» WHAT IS NEEDED
From the data below, repeat exactly the lines from the line with "Switch to the IZQUIERDO design tab" to the line with "Given: Pause the Evanescence track", both included.

Stored items:
***
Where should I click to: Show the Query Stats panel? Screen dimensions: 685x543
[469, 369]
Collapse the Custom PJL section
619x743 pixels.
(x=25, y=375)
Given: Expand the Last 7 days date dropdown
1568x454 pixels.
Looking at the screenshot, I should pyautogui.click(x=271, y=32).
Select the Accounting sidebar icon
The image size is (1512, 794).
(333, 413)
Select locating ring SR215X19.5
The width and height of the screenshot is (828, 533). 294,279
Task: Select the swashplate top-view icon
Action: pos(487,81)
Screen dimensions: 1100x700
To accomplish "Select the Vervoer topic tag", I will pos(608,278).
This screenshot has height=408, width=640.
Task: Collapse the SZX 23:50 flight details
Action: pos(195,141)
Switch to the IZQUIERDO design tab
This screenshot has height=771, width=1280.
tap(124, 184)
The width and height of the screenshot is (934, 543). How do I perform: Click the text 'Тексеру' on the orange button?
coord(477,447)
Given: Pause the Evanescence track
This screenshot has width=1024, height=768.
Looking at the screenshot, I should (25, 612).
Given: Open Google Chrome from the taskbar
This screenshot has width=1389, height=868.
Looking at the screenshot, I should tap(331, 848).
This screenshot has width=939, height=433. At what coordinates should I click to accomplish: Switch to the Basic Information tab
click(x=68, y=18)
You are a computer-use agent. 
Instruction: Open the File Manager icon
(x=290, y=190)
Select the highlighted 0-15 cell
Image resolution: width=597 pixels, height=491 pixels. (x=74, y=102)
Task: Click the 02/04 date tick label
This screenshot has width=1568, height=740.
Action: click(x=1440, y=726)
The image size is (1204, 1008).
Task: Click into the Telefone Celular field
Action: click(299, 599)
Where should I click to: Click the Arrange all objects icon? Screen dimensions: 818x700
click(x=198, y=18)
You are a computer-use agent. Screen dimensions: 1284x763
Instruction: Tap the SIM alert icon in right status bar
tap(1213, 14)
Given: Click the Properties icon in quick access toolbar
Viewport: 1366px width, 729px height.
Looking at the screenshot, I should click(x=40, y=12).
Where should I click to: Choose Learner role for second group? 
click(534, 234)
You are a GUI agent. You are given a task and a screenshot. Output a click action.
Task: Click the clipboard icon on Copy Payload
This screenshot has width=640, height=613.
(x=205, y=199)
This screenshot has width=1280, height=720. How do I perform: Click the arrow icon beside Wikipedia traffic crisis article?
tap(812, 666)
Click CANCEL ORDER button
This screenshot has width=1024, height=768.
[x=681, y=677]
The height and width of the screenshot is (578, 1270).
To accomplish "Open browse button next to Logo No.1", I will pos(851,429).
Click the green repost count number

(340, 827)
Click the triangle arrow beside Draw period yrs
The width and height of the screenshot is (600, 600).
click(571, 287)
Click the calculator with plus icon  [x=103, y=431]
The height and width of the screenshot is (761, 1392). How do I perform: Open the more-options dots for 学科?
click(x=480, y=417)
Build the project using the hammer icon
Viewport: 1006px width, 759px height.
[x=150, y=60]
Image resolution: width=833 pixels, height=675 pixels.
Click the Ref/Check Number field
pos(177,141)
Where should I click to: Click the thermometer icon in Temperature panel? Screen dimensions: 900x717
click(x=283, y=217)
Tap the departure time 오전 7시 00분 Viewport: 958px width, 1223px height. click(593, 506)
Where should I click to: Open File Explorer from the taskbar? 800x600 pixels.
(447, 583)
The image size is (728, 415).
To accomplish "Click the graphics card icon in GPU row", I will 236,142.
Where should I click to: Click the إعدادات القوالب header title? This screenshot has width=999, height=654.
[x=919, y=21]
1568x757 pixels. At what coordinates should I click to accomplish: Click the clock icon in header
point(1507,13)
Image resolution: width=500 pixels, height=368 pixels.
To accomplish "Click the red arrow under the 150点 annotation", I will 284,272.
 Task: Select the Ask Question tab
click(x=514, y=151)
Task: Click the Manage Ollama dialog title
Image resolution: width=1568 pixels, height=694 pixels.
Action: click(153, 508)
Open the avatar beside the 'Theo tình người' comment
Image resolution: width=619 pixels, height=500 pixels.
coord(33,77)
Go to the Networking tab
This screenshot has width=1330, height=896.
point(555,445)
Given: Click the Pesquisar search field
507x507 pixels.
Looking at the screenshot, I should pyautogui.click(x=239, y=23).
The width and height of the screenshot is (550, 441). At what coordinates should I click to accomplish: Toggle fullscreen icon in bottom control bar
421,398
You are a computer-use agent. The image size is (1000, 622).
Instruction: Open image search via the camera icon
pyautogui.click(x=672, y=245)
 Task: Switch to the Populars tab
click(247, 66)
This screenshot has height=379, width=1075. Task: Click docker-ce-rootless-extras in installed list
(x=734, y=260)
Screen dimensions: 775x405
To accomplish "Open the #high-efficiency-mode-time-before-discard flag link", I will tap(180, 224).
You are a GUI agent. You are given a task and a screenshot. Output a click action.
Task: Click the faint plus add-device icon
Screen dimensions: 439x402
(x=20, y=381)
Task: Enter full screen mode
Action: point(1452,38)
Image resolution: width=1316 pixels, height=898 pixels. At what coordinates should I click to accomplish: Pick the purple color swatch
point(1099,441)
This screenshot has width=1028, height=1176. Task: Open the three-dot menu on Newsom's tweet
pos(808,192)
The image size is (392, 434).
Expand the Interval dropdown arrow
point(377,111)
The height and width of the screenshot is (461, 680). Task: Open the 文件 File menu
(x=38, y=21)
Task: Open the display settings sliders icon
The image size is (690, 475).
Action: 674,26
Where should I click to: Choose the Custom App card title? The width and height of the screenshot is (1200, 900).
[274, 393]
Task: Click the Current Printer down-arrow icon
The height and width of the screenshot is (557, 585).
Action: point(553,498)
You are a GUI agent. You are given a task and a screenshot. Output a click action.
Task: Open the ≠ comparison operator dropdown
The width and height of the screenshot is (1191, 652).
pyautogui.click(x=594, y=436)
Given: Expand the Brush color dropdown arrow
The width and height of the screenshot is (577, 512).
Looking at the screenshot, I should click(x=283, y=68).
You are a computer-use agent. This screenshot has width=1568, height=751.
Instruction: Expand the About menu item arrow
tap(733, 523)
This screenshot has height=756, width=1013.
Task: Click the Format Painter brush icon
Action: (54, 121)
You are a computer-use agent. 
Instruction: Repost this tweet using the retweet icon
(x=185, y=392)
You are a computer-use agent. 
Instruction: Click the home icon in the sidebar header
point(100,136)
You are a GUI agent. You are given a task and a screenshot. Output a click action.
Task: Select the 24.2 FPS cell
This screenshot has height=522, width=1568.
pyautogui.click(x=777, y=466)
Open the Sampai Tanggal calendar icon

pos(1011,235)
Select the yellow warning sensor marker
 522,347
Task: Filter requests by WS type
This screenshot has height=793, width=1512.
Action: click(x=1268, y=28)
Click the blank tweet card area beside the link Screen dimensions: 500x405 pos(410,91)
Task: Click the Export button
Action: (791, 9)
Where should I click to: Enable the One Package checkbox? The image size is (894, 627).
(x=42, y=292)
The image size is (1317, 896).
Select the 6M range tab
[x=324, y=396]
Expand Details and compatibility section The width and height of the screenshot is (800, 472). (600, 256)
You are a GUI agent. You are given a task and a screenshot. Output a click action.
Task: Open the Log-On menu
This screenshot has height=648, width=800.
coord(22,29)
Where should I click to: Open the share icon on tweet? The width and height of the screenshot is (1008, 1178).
***
» SOLVED EXERCISE
Switch to the IZQUIERDO design tab
This screenshot has height=771, width=1280.
tap(124, 184)
The width and height of the screenshot is (934, 543). How do I perform: Click the text 'Тексеру' on the orange button?
coord(477,447)
Given: Pause the Evanescence track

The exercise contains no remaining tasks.